You do not say, but I assume, that your interest is in Greek papyrology.
Drupal offers, out of the box,
tagging ('taxonomy' in Drupal language) with multiple and hierarchical
vocabularies, custom fields (fields which can be attached to a piece of
content, a user, or a custom entity in the database). Drupal permits the
creation of custom entities (to be used if each entry is a custom entity
rather than a piece of content or node: but little software has been written
yet for custom entities, most contributed software is for content 'nodes'),
and a contributed entity api. It has Views module (permitting selection,
sorting and display of nodes or entities or users by any possible selection
of field).
Drupal also offer multiple custom editorial roles, and (with Workbench
modules) content moderation by customised rights per role, and visualisation
of revision information.
I guess building the site in English makes most sense, but Drupal does has
comprehensive and robust multi-language support including right-to-left,
though the complexities of implementing multi-language are greater than
first meet the eye.
I do not recommend Drupal for very lightweight projects as it does involve
more maintenance and better hosting than Wordpress.
John Birchall
-----Original Message-----
From: The Digital Classicist List [mailto:[log in to unmask]]

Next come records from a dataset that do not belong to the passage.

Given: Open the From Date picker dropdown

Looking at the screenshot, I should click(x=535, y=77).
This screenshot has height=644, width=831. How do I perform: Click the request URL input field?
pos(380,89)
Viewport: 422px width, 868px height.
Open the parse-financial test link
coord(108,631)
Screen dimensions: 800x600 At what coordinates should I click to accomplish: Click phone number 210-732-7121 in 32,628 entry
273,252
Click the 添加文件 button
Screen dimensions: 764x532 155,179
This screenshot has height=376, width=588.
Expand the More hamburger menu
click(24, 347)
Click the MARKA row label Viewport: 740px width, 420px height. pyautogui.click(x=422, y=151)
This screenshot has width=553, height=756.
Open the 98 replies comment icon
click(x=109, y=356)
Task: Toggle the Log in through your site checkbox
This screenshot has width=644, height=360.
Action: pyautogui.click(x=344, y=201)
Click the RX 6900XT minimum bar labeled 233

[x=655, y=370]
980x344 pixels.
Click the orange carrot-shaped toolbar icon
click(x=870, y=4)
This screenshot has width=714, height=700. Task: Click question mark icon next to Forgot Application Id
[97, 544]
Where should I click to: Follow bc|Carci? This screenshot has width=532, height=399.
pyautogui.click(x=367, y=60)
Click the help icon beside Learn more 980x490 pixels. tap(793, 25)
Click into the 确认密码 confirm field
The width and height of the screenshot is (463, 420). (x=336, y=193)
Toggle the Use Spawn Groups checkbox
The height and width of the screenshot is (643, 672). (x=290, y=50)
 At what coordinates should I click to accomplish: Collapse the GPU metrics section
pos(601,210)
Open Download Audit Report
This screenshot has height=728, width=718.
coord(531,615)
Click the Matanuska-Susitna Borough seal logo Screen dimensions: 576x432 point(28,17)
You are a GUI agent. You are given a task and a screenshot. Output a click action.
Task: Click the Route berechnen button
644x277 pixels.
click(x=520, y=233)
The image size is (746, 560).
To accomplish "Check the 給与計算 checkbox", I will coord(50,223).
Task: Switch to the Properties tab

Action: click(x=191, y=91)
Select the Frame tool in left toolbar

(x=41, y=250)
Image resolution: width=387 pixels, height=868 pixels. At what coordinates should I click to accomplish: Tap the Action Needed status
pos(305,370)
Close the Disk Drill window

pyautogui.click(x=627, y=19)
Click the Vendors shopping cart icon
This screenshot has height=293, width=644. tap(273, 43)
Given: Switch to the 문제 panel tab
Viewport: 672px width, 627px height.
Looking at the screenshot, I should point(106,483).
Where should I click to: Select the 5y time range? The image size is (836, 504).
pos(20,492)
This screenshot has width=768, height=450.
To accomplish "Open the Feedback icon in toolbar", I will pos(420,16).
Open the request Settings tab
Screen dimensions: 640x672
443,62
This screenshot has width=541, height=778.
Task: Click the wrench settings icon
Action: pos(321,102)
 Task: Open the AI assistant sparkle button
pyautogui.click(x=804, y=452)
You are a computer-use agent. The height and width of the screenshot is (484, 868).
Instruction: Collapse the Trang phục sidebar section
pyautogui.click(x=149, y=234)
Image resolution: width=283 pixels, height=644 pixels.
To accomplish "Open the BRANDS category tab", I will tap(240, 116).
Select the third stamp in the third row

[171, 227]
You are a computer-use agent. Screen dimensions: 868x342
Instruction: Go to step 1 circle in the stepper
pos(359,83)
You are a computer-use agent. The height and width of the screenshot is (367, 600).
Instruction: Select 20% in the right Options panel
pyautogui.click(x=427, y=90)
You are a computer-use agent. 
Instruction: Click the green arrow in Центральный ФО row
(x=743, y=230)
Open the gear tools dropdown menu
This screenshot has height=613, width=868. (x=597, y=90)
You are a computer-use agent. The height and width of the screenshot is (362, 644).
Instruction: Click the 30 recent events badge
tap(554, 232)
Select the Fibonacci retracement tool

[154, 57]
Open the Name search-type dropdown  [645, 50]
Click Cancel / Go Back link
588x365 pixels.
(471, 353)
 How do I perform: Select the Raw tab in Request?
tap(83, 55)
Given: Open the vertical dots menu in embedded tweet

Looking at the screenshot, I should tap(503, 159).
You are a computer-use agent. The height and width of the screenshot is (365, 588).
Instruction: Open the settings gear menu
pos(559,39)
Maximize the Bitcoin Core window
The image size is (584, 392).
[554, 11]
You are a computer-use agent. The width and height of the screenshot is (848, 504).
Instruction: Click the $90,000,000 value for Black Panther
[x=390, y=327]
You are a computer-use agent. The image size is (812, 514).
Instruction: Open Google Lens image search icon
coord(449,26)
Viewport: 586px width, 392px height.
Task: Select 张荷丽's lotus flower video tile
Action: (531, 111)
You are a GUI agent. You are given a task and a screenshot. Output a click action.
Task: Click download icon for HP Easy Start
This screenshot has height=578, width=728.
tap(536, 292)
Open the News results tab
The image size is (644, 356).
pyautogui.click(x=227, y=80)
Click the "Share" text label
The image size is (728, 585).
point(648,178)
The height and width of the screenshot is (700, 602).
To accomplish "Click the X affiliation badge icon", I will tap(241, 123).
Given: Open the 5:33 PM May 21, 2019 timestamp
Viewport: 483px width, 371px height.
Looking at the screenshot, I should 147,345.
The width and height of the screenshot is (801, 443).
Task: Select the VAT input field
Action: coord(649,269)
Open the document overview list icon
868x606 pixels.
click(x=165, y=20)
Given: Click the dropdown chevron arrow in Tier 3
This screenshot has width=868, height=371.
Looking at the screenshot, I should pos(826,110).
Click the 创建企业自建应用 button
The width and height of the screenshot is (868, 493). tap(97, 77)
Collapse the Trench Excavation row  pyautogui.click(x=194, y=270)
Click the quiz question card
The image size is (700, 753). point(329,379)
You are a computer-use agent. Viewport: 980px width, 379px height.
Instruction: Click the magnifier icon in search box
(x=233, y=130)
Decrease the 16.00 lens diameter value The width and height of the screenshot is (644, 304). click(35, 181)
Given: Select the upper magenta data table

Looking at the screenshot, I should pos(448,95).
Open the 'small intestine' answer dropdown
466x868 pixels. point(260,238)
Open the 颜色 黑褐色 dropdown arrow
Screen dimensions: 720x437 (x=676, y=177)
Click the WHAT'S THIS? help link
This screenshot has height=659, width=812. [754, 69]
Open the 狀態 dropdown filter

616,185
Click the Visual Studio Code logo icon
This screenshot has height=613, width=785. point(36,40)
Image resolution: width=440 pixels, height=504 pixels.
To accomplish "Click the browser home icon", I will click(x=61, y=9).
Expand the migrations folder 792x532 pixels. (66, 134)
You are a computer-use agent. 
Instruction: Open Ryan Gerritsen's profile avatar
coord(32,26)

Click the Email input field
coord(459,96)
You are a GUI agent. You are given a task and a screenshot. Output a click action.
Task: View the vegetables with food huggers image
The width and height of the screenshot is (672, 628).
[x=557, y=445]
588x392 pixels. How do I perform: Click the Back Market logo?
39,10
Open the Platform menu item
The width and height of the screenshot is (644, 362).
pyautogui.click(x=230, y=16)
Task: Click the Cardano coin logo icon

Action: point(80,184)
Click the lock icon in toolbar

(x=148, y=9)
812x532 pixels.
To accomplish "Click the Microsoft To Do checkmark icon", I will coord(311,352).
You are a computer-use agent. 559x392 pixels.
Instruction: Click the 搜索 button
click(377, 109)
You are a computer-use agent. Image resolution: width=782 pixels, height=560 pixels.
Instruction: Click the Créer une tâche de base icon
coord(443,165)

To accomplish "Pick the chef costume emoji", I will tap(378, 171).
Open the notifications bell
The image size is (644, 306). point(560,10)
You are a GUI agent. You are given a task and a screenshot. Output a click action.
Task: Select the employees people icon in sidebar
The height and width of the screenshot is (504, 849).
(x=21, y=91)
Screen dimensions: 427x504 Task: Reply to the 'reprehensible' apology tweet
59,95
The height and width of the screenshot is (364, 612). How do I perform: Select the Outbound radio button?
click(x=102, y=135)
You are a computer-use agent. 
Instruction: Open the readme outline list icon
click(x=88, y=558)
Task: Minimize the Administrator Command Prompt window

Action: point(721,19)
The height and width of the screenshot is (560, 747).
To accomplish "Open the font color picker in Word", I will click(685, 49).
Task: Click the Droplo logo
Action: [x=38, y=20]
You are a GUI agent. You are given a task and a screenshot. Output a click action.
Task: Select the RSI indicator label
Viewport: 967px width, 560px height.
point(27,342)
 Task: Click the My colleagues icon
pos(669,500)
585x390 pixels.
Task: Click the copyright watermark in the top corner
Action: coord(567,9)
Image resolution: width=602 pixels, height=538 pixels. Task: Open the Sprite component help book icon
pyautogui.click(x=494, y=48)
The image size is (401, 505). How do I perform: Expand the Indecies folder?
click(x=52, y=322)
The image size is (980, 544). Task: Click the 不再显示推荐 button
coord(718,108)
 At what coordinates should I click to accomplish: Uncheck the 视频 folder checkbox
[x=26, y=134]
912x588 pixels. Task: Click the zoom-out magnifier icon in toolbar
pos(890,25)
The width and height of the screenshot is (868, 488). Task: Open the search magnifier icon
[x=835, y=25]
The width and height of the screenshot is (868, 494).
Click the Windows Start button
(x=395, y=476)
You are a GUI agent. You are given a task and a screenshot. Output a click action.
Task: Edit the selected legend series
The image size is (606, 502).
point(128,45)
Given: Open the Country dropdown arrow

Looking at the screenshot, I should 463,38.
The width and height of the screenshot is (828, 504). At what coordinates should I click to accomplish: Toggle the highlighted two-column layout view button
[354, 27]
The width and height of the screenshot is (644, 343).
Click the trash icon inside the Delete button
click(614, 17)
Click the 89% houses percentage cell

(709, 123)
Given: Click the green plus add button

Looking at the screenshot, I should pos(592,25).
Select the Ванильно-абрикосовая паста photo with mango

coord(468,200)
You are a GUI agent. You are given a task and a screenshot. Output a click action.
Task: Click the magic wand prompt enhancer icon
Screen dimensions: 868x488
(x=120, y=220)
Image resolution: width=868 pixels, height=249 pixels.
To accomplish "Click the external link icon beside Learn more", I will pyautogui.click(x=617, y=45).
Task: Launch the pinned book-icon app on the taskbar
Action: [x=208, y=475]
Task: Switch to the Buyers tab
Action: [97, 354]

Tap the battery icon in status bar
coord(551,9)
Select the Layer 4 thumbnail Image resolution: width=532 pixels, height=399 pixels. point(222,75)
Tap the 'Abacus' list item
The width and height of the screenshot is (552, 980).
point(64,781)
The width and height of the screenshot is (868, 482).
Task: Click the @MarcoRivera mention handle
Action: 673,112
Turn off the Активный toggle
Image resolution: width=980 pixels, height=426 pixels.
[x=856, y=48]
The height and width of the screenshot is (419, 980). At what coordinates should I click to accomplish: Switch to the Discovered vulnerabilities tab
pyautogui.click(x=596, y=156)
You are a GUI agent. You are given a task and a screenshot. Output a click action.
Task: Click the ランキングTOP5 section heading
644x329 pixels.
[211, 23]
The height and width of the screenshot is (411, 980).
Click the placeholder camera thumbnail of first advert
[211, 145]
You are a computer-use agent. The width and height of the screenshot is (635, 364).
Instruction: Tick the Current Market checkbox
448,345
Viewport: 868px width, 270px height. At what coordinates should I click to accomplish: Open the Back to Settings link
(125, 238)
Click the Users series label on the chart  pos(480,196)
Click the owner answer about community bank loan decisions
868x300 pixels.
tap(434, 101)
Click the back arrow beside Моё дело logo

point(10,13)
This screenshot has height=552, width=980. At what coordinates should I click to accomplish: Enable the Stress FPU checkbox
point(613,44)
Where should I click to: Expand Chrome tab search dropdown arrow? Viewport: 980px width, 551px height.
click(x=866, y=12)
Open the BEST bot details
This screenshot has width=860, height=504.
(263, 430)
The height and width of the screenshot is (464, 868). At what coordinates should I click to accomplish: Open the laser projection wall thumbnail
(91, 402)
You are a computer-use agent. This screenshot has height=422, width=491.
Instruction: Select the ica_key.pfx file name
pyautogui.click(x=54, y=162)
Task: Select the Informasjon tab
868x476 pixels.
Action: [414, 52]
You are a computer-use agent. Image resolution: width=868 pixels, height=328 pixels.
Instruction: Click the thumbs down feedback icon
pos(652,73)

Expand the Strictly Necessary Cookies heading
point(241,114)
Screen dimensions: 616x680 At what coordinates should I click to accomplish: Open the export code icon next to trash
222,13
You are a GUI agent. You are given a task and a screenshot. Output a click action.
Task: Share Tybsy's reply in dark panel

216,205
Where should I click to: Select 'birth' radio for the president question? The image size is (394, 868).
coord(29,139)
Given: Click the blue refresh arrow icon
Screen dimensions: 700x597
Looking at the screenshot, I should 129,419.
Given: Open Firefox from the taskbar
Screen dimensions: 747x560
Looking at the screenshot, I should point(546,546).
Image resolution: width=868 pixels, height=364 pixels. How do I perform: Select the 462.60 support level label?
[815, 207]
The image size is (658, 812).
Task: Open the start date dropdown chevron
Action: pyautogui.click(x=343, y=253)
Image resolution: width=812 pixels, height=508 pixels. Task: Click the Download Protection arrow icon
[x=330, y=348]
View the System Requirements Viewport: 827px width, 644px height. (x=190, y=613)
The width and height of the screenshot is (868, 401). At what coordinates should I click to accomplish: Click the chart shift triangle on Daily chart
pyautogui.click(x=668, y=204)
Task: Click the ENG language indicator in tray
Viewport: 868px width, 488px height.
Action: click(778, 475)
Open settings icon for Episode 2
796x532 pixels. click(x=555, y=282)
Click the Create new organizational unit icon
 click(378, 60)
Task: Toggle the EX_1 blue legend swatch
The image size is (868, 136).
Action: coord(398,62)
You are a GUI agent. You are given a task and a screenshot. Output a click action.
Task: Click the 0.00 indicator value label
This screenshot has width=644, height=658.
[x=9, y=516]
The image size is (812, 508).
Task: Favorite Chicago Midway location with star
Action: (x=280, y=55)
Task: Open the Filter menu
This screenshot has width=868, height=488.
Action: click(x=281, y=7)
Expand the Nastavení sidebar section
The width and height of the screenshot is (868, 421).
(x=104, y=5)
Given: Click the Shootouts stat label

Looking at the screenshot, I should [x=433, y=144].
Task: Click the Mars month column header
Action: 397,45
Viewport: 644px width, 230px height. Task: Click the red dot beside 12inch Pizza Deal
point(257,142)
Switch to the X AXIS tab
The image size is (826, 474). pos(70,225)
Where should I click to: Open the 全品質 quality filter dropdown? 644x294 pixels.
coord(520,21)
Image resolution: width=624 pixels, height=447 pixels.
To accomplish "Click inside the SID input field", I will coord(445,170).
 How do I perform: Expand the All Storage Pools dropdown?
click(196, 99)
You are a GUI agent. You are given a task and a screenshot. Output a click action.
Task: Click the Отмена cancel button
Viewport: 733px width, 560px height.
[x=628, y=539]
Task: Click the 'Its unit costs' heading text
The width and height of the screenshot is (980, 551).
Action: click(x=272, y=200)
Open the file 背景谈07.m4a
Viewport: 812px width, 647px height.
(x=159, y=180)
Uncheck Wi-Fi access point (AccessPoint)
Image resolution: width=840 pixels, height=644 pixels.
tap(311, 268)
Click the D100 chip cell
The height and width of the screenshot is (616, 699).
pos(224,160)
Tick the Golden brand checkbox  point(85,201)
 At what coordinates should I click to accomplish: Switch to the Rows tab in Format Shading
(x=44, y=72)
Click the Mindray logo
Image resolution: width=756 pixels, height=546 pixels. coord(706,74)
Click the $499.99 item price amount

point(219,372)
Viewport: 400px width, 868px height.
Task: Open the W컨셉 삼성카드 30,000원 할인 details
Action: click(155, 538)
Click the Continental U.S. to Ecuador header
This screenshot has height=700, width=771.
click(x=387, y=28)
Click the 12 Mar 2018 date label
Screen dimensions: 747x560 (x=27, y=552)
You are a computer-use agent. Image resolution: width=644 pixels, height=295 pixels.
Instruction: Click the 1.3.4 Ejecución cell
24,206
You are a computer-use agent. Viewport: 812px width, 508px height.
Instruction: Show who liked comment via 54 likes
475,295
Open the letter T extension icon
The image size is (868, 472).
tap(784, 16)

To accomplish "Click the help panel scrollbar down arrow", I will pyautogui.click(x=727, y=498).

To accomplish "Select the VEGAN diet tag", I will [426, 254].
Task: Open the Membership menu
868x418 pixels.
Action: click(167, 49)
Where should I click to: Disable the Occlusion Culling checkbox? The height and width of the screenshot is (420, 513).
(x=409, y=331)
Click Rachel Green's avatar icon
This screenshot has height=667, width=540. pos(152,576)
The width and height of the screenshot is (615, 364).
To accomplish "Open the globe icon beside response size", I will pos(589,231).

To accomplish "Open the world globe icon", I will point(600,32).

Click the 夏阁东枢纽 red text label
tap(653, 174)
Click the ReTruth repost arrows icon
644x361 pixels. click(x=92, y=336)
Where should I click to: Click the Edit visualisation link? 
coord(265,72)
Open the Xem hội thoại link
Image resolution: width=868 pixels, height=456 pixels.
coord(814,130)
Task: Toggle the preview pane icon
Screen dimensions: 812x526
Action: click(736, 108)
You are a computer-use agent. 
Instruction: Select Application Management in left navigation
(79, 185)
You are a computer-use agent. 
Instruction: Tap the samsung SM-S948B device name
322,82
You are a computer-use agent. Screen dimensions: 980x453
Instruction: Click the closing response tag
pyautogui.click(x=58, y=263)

On Behalf Of Schwendner, Gregg
Sent: 25 April 2012 02:45
To: [log in to unmask]
Subject: [DIGITALCLASSICIST] collaborative website for sigla and
abbreviations
I am going to start a website to illustrate papyrological sigla and
abbreviations. Any suggestions as to what type of site would accomplish this
best? A blog (not sure tagging would be a sufficient organizing principle)?
A wiki? PDF files?
The idea would be that editors could, should they wish, add examples on
their own. The editor(s) could standardize the entires as time permits.